EXCERPT TO READ:

Her first spaceflight launched in October 2022 and made her the first Native American woman in space. She stayed in space for months, and on January 20, 2023, she became the first Native American woman to go on a spacewalk, which she went on with Koichi Wakata.

==Early life, background, and education==
Nicole Victoria Aunapu Mann was born on June 27, 1977, to Howard and Victoria Aunapu and grew up in Penngrove, California.

Her name Aunapu (a Germanised version of "õunapuu", meaning "apple tree") is Estonian, as her grandfather Helmuth Aunapu was from Tallinn in Estonia, but his family originated from the Estonian island of Hiiumaa. He emigrated in United States in the 1920s and later served as an engineer in the US Armed Forces. Nicole Aunapu visited Estonia for the first time in September 2023.

Of Wailaki heritage, she is an enrolled member of the Round Valley Indian Tribes.

Mann graduated in 1995 from Rancho Cotate High School in Rohnert Park, California. She attended the US Naval Academy and graduated in 1999 with a Bachelor of Science degree in mechanical engineering. She played for the Navy Midshipmen women's soccer team as a defender, scoring one goal and recording four assists in 75 appearances. After commissioning in the US Marine Corps, she attended graduate school at Stanford University, where she received a Master of Science degree in mechanical engineering, specializing in fluid mechanics.

==Military career==
After graduate school, Mann attended The Basic School and began flight training at Naval Air Station Pensacola. She received her Naval Aviator wings in 2002 and completed training for the F/A-18 Hornet in VFA-106 at Naval Air Station Oceana. Mann joined VMFA-251 at Marine Corps Air Station Beaufort and deployed twice on the
 with CVW-1 in support of Operation Iraqi Freedom and Operation Enduring Freedom. As a naval aviator, Mann was assigned the call sign "Duke". She was a member of Class 135 at the US Naval Test Pilot School and served as an F/A-18 Test Pilot in VX-23 at Naval Air Station Patuxent River. At the time of her selection as an astronaut candidate, she was Joint Mission Planning System Expeditionary Integrated Product Team Lead at PMA-281.

==NASA career==
In 2013, Mann was selected as one of the eight members of NASA Astronaut Group 21. She completed her training in 2015 and has since served as a T-38 Talon Safety and Training Officer and was the Assistant to the Chief of Exploration. She worked on development of the Orion spacecraft, Space Launch System, and the Exploration Ground Systems. In August 2018, she was assigned to Boe-CFT, the first crewed test flight of the Boeing CST-100 Starliner. However, in October 2021, Mann was moved to fly on SpaceX's Crew-5 mission as the spacecraft commander, scheduled to fly to the International Space Station on September 29, 2022, later rescheduled to October 5. The SpaceX Crew-5 landed in the Gulf of Mexico on March 11, 2023, 157 days since they launched. She planned to take a dreamcatcher her mother gave her when she was very young to space. The crew lived on the International Space Station for six months.

ACTIVITY LIST:
[1] Answer these questions from the Nicole Mann excerpt, one per line:
(a) On what date was Mann born?
(b) What call sign was Mann assigned as a naval aviator?
(c) How many members did NASA Astronaut Group 21 have?
[2] Edit the Nicole Mann excerpt: write out the part that opens with the words containing "Her first spaceflight" and closes with "Valley Indian Tribes.", with "Tallinn" changed to "Tartu".
[3] Please turn the paragraph of the Nicole Mann excerpt that begins "Mann graduated in 1995" into a list that keeps its main facts.

SUPPLIED ENTRIES:
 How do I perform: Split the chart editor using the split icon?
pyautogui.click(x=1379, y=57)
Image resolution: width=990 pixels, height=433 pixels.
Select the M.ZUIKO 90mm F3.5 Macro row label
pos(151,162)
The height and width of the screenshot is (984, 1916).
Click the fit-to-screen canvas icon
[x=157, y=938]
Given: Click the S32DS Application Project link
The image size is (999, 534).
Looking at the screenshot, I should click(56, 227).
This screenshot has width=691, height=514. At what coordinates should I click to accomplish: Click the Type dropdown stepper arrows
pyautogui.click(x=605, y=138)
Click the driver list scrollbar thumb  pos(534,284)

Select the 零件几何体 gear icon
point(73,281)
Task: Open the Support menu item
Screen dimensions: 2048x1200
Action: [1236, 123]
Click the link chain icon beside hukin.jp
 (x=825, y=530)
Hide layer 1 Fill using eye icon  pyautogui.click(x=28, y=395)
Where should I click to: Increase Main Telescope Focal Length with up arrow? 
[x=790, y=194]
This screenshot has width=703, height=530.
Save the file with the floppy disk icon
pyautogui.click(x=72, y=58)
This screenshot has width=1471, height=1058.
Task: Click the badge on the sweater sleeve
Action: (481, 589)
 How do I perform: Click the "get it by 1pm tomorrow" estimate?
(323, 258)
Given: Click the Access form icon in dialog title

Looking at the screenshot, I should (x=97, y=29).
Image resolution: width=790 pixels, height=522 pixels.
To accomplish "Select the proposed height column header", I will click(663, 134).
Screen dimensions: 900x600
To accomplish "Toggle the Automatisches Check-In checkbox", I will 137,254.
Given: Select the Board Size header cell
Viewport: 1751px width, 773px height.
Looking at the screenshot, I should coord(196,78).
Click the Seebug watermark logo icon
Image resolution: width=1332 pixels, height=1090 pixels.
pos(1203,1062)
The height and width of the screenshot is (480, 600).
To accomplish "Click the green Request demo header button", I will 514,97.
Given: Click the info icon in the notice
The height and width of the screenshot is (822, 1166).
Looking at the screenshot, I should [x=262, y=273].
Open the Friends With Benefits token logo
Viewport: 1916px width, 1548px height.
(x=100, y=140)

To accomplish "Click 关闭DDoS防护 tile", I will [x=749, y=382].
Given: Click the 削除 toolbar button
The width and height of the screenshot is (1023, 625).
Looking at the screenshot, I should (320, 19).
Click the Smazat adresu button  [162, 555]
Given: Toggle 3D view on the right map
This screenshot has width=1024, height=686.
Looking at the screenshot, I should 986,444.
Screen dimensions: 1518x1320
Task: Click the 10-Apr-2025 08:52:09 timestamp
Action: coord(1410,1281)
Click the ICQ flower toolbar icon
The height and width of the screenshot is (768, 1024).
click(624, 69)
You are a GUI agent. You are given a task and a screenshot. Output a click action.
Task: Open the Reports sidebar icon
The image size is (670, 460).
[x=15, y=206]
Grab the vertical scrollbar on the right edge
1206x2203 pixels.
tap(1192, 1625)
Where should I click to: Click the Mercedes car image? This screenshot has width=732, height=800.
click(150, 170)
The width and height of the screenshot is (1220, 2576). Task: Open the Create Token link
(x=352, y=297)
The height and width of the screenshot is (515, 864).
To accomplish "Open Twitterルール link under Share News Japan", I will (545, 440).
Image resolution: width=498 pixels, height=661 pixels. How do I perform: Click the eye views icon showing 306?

YOUR RESPONSES:
[1]
(a) June 27, 1977
(b) "Duke"
(c) Eight

[2]
Her first spaceflight launched in October 2022 and made her the first Native American woman in space. She stayed in space for months, and on January 20, 2023, she became the first Native American woman to go on a spacewalk, which she went on with Koichi Wakata.

==Early life, background, and education==
Nicole Victoria Aunapu Mann was born on June 27, 1977, to Howard and Victoria Aunapu and grew up in Penngrove, California.

Her name Aunapu (a Germanised version of "õunapuu", meaning "apple tree") is Estonian, as her grandfather Helmuth Aunapu was from Tartu in Estonia, but his family originated from the Estonian island of Hiiumaa. He emigrated in United States in the 1920s and later served as an engineer in the US Armed Forces. Nicole Aunapu visited Estonia for the first time in September 2023.

Of Wailaki heritage, she is an enrolled member of the Round Valley Indian Tribes.

[3]
- Graduated from Rancho Cotate High School in Rohnert Park, California, in 1995.
- Graduated from the US Naval Academy in 1999 with a Bachelor of Science in mechanical engineering.
- Played defender for the Navy Midshipmen women's soccer team, with one goal and four assists in 75 appearances.
- After commissioning in the US Marine Corps, earned a Master of Science in mechanical engineering at Stanford University, specializing in fluid mechanics.